Supply security: a combination of production, trade and market

Switzerland’s current energy supply has grown historically. The system has been continuously adapted and improved due to technological and social changes. The interaction between trade and production is of fundamental importance. An analysis by Polynomics has come to the conclusion that trading increases not only efficiency, but ultimately also supply security.

Discussion surrounding electricity trading has grown a lot within the context of the energy crisis. The consulting firm Polynomics, which specialises in economic analysis, conducted the study ‘Supply security and efficiency: the role of trading in the Swiss electricity supply system’, which shows how the current energy system came about, how it works and what role electricity trading plays in supply security and the efficient exchange of energy.

The system changes from monopoly to trade

With the growing demand for electricity due to industrialisation, the Swiss-wide integrated grid system, in which energy could be produced centrally and distributed over a large area, began developing as of 1920. After the Second World War, a European integrated grid system was set up in 1958 by connecting the German, French and Swiss grids through the ‘Star of Laufenburg’. Electricity supply in Europe was secured by monopolies until the 1990s. The harmonisation and liberalisation of the EU’s internal energy market followed in 1996. The partial market liberalisation in Switzerland then followed in 2009. As a result of liberalisation, which enabled business and private customers to choose their own energy suppliers, consumption fluctuations were no longer compensated for by individual suppliers and trading activities arose.

Why the market is needed

Electricity supply is based on physical conditions that require the production and consumption of electricity to be balanced at all times. In the event of deviations, the electricity grid could collapse, leading to the risk of a blackout. Fluctuations in production and consumption must therefore be balanced out, which is possible in a transparent market. Let’s explore how this works. While electricity consumption cannot be controlled, production can be regulated through trade. If there is insufficient electricity, more can be produced or electricity can be bought. A surplus of energy can be offset by producing less or selling electricity. Both are based on price signals. Options are weighed according to the marginal cost of production and its relationship to the current market price.

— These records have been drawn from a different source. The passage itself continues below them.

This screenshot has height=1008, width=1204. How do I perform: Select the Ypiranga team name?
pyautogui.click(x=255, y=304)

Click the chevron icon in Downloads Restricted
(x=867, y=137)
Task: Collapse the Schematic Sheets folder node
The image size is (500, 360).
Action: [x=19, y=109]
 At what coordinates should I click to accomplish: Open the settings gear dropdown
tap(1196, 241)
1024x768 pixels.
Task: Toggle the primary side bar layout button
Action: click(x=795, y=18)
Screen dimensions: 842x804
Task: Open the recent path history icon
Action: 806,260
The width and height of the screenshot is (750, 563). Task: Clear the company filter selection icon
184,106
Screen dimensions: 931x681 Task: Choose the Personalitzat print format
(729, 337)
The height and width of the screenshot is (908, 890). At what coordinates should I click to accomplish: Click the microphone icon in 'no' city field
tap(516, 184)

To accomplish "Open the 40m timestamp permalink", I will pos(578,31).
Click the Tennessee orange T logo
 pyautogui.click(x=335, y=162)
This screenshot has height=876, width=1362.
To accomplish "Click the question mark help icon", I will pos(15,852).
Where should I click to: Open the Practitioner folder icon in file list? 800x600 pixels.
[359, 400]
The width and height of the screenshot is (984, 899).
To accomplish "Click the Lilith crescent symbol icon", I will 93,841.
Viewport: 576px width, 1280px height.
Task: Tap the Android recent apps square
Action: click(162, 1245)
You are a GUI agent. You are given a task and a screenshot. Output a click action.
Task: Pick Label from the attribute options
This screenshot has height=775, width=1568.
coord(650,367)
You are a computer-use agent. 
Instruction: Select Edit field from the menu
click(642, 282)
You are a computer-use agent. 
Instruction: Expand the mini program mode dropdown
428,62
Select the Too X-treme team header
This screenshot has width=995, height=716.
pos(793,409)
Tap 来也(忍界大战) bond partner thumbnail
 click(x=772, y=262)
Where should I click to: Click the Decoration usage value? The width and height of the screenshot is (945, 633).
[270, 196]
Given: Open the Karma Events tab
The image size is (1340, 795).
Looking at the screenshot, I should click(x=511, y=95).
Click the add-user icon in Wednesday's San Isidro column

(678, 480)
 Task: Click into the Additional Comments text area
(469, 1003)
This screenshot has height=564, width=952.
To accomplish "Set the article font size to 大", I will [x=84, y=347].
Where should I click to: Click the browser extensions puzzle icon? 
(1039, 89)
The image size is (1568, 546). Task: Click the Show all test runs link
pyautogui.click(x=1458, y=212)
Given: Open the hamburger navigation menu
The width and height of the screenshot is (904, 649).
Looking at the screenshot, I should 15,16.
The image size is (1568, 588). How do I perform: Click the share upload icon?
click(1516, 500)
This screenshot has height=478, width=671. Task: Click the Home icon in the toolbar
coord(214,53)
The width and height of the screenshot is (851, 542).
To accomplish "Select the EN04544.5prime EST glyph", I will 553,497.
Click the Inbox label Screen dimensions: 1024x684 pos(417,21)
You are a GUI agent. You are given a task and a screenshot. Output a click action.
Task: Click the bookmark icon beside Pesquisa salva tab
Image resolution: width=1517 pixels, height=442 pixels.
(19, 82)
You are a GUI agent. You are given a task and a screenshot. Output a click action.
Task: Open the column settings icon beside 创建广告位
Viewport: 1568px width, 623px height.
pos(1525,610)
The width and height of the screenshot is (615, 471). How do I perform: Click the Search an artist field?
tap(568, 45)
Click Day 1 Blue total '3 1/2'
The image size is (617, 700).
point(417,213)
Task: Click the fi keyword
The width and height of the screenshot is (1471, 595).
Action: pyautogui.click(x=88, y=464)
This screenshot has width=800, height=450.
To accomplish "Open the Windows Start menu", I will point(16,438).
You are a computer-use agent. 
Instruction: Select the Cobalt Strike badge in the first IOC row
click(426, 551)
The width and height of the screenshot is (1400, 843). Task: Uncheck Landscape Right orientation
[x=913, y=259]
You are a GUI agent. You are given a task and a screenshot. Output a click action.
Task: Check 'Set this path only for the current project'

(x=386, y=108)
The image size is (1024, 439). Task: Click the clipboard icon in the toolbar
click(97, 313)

What are the benefits of trading?

Trade enables producers to use power plants efficiently. Furthermore, producers can operate production facilities profitably, which creates investment incentives. This means that more electricity is produced in the long term. Due to the market price, the electricity is produced when it is needed and purchasing can make up for lacking capacities where necessary. Consumers thus benefit from a cost-efficient and reliable electricity supply system.

A secure and efficient electricity supply requires electricity trading. Without trade, consumer prices would rise and greater power plant capacity would need to be built. ‘The regional, national and international exchange of energy makes it possible for electricity to be available in Switzerland at any level and at any time, regardless of the season’.